Does anyone know of PPC equivalent asm or builtins for these gcc intel intrinsics?
Code: [Select]
_mm_sfence();
_mm_lfence();  __builtin_ia32_lfence (void);
_mm_mfence();

ClassicHasClass

  • Sr. Member
  • ****
  • Posts: 479
  • Karma: +39/-0
  • Talospace Earth Orbit
    • View Profile
    • Floodgap
Re: powerpc equivalent to x86 intrinsics?
« Reply #1 on: January 30, 2025, 09:54:51 pm »
The semantics are not exact, but _mm_lfence() basically holds until all prior local loads have completed (approximately a load fence), _mm_sfence() holds until all prior stores have completed (approximately a store fence), and _mm_mfence() is effectively a complete memory fence. The GCC __builtin_ia32_lfence built-in is effectively LFENCE.

There are no precise Power equivalents. If you're in doubt and you can afford the hit, something like __asm__("sync; isync\n") should always work as a substitute for any x86 fence instruction in any situation, but is the slowest option. This combines an instruction sync with a memory sync, forcing all instructions prior to have completed and committed their results to memory, making a consistent result visible to other threads, and all succeeding instructions will execute in that context.

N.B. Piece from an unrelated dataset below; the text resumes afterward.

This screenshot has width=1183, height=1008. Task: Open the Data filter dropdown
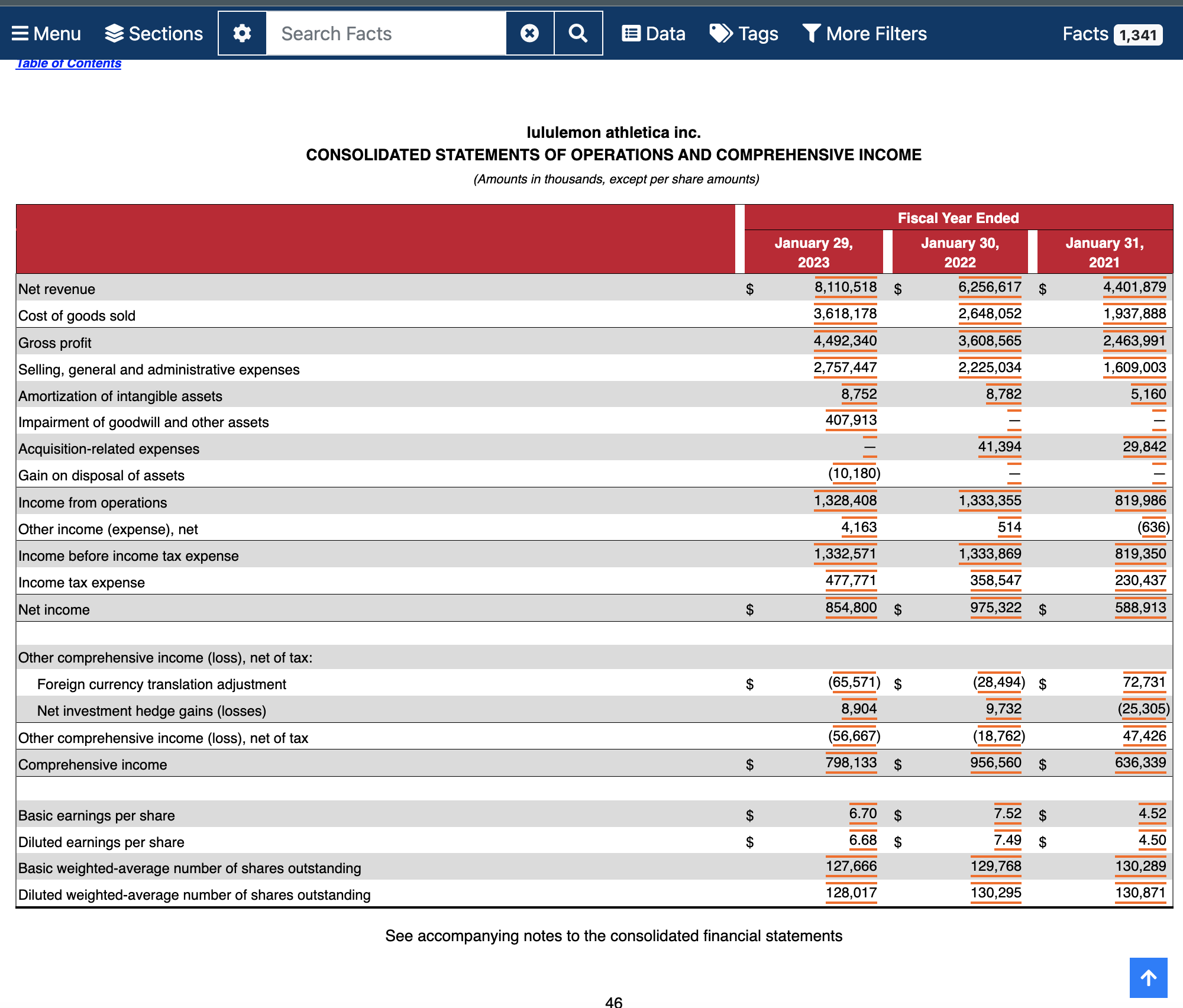654,34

That said, a plain __asm__("sync\n") or its synonym hwsync may be sufficient to replace any of these fences. Note that it doesn't discard any prefetched instructions, so it's possible such instructions may still run in the old context. In most cases __asm__("lwsync\n") will also work, and is lighter still; it won't work for certain weird cache situations but shouldn't affect user programs.

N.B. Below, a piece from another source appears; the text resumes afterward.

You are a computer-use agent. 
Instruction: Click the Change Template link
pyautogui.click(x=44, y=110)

Another option is the eieio instruction (the best-named instruction in the ISA, right up there with xxlxor), which is intended for memory-mapped I/O. This makes pending loads and stores run in order. That's not exactly a memory fence but it can act like one and is also pretty quick.

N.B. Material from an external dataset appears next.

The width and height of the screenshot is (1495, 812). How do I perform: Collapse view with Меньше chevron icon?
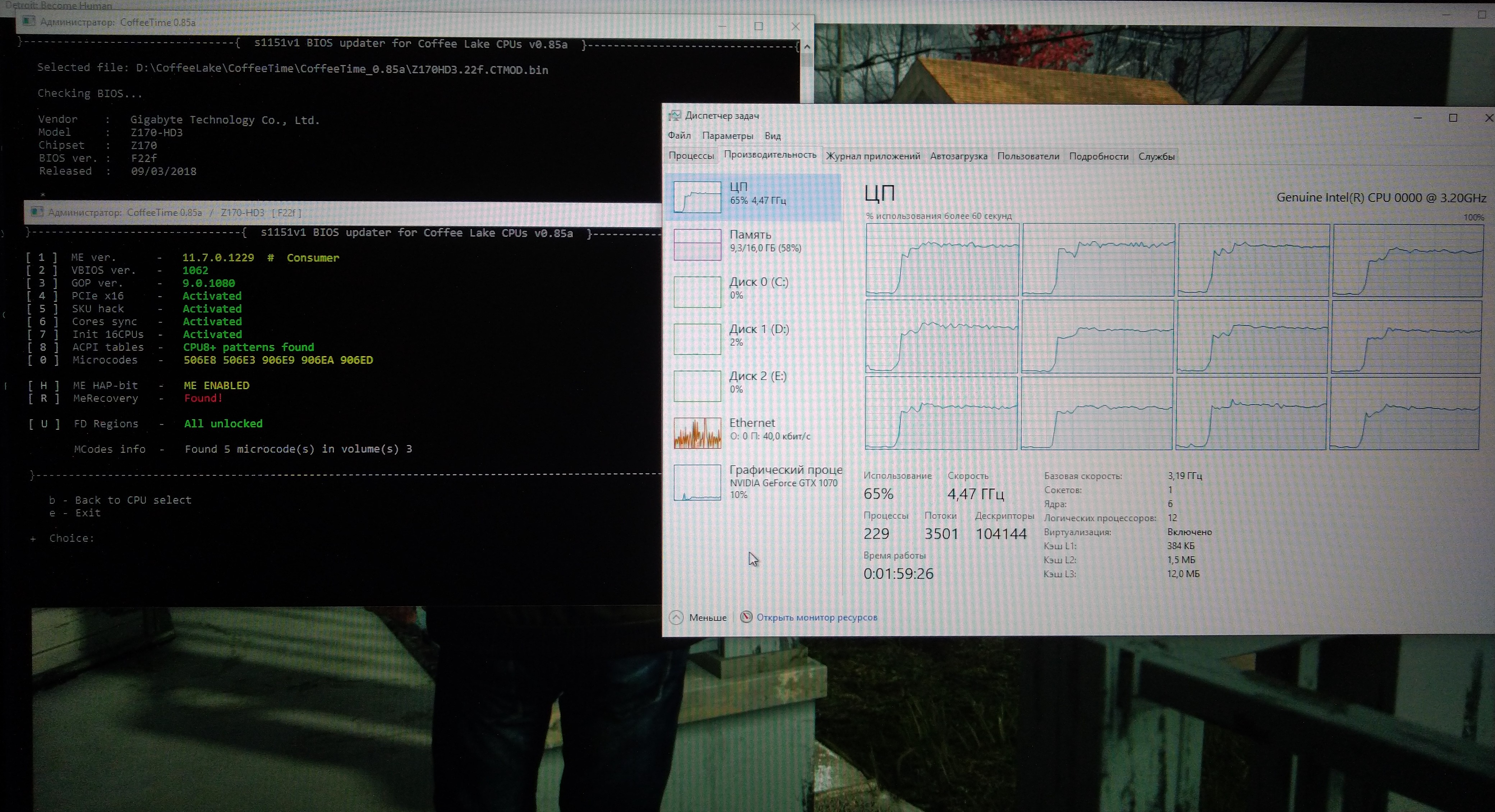676,618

I'd start with replacing them with the heavyweight version, making sure it works, and then seeing what you can get away with. x86's strong memory model can sometimes make things difficult for RISC, especially multi-core/multi-processor systems.

atomicdog

  • Newbie
  • *
  • Posts: 46
  • Karma: +4/-0
    • View Profile
Re: powerpc equivalent to x86 intrinsics?
« Reply #2 on: January 31, 2025, 10:07:38 pm »
Thanks.  I bought a Grayskull of Ebay and now need to try and port the user mode driver to PPC.